Uni has certainly eaten up a lot of gardening time, plus the clocks changing and the day hours been practically non-existent. So it was late, but we have finally done some autumn planting.
Last week I sowed broad beans ‘Claudia’, peas ‘Meteor’ and got going on the onion sets.
We bought 3 sets, then two lots of neighbours gave us more to plant, one being very generous with garlic as well! We are basically going to be growing an acre of onions next year… if I get them all in.
The varieties of onions planted so far are Senshyu, a golden coloured variety, and Electric, red coloured.
If they all grow, we’ll have a lot of onions but fortunately, onions are one of those vegetables that appear in soooooo many recipes that everyone will always find a way to use them. They are essential base ingredients. They are in stews, stocks, curries, casseroles, pizza, raw in salads, moussaka, raw with burgers, fried with sausages, bolognese, quiche, stir fry, soups… but here is a new recipe for onions to get you in the bulbing spirit.
Pasta with Fried Onion and Tomato Salad
-About 400g tagliatelle pasta -2 onions -Olive oil, for frying -8 handfuls of spinach -16 cherry tomatoes
- Bring a large pan of water to the boil. Add the tagliatelle pasta and cook for about ten minutes, or until cooked through.
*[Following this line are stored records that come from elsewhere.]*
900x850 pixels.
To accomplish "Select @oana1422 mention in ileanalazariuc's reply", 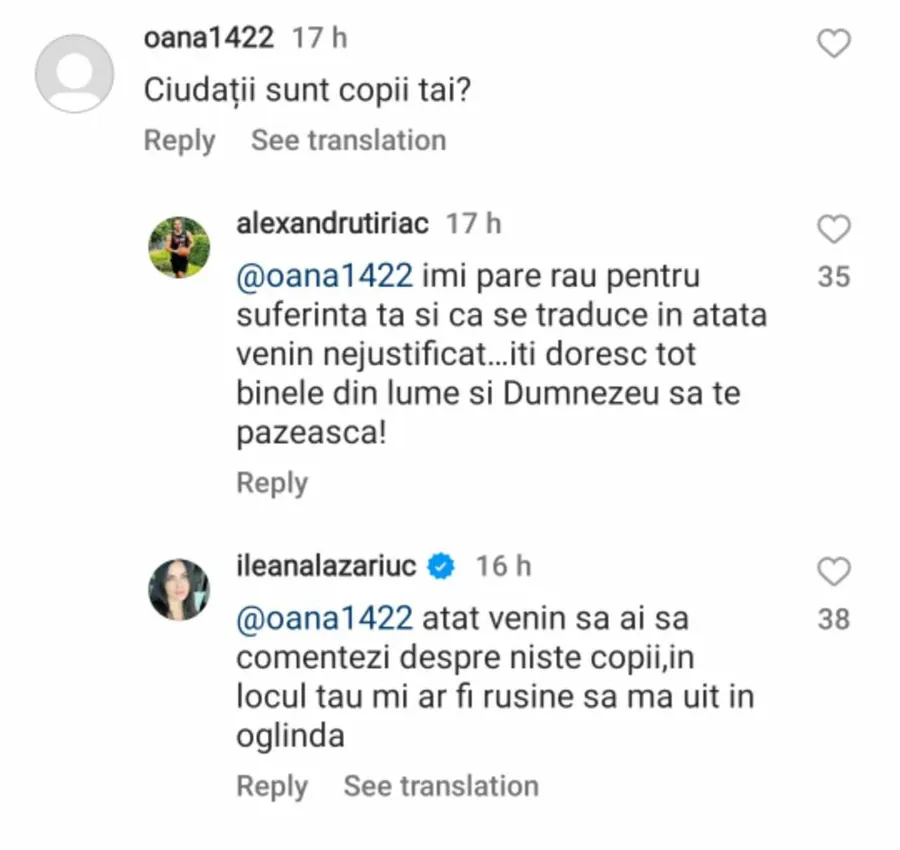I will [x=324, y=618].
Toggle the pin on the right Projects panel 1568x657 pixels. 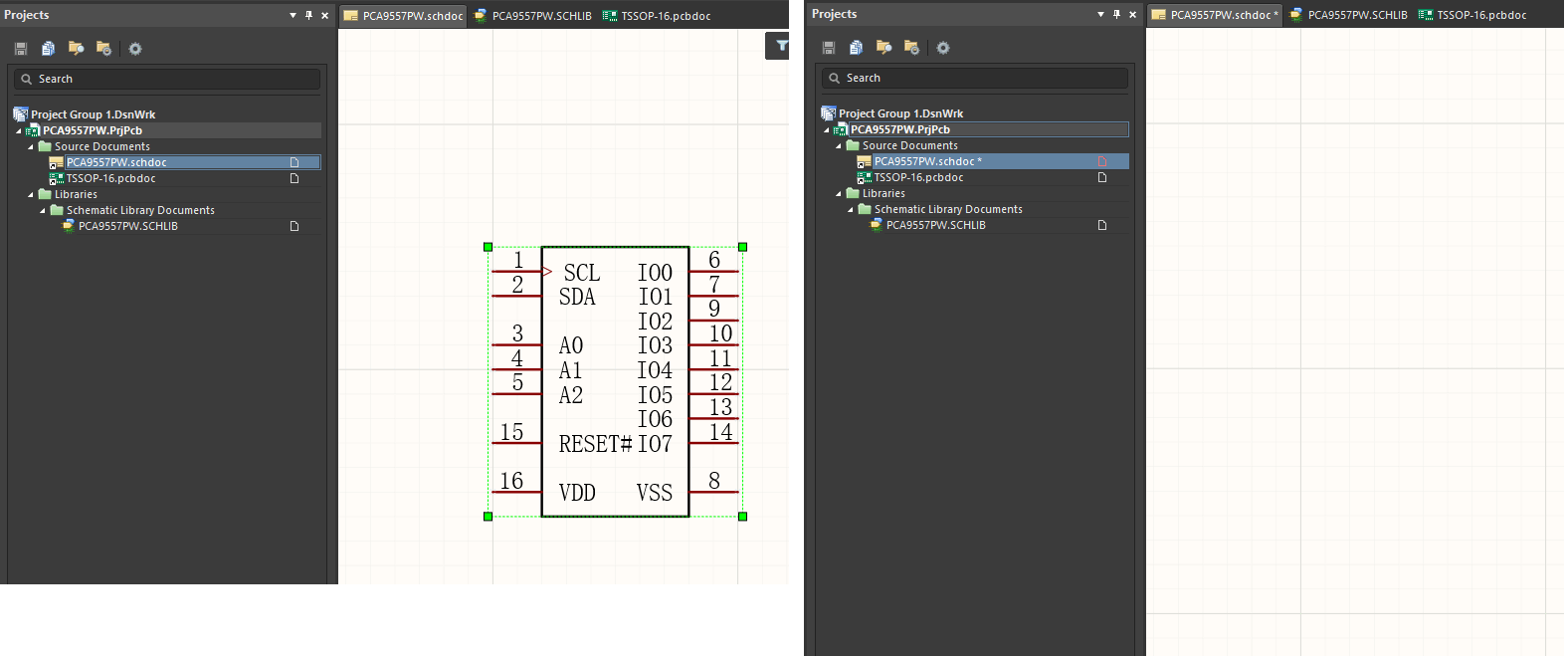tap(1116, 14)
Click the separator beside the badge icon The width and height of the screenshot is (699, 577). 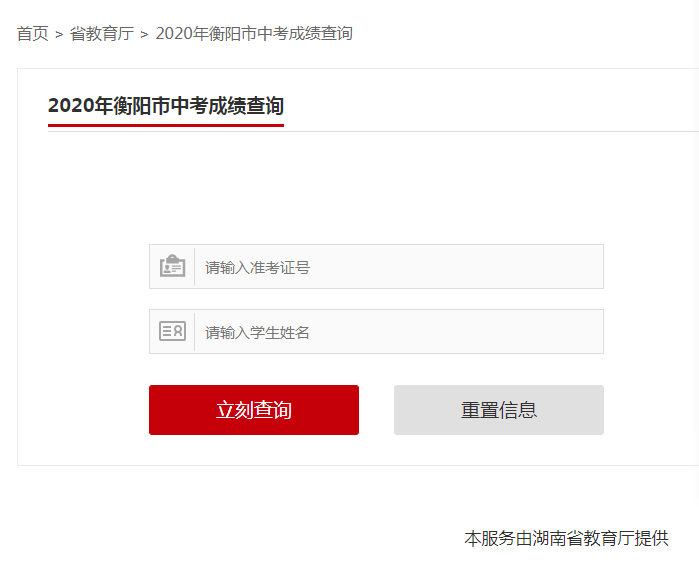pyautogui.click(x=194, y=267)
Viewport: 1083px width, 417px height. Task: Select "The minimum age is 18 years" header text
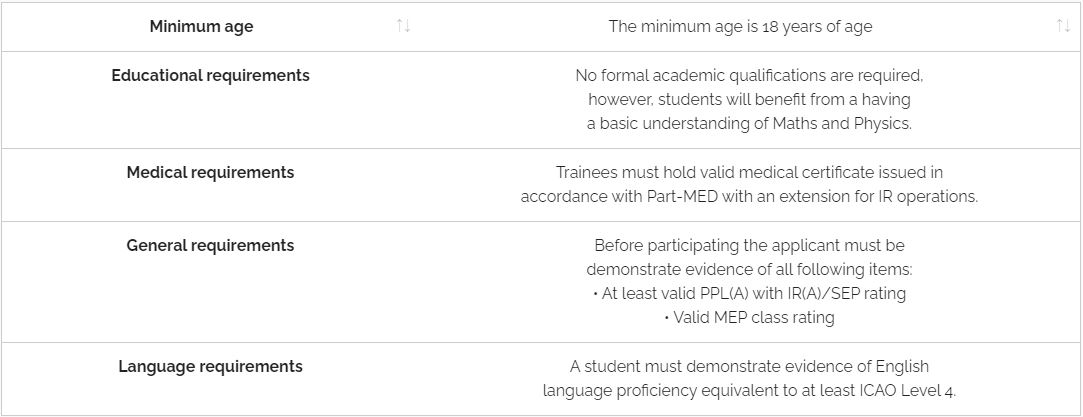740,27
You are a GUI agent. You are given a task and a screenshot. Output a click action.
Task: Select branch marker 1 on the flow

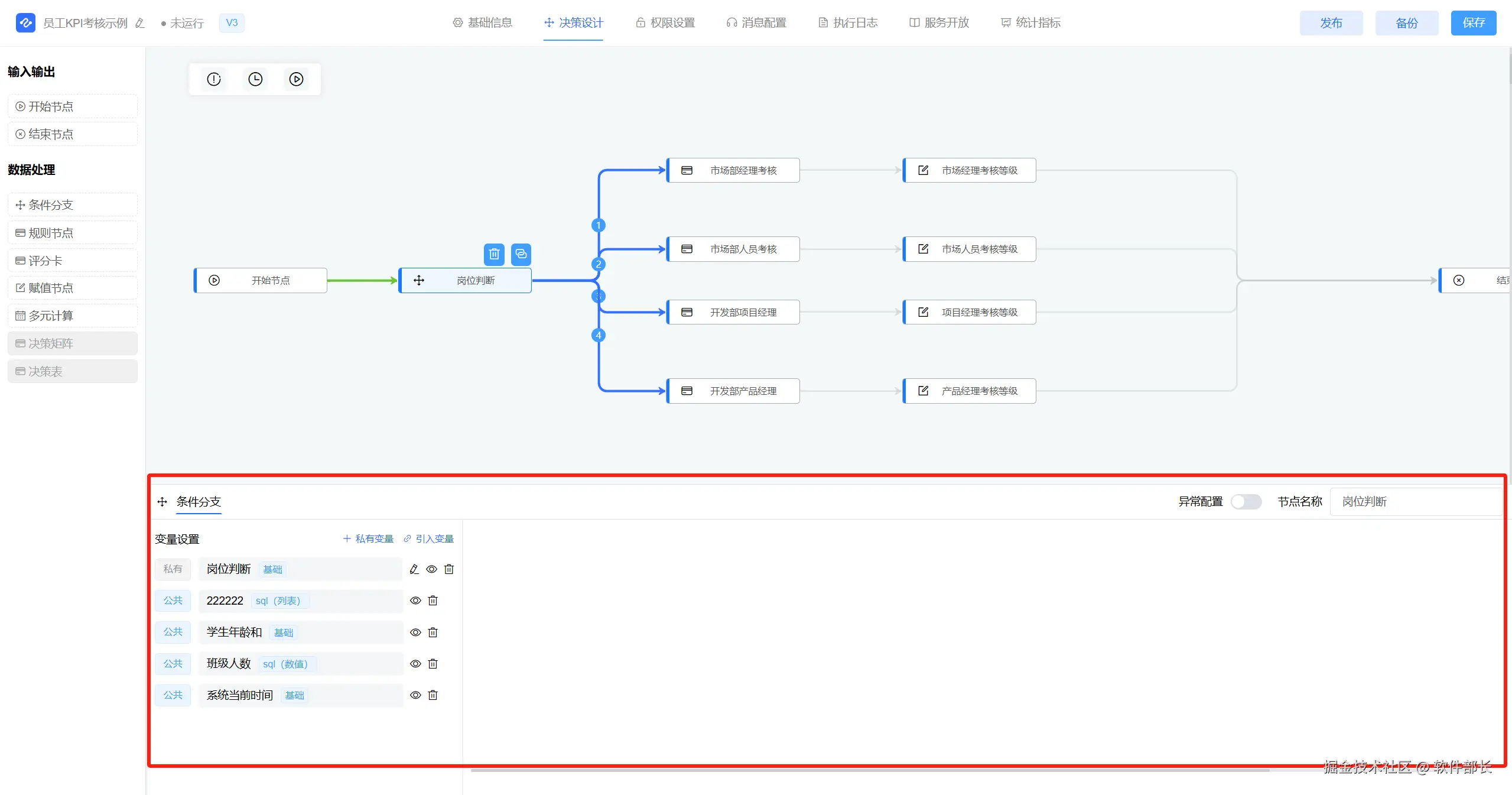tap(598, 225)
Drain and set to one side.
- Peel and cut the onions in half before slicing thinly. Put them in a frying pan with some olive oil and fry until soft and golden. Remove from heat.
- Cut the cherry tomatoes in half. Put the pasta on each person’s plate and mix in 4 tomatoes worth of the halves and two handfuls of spinach, per person. Divide the fried onions evenly and mix in too. Serve.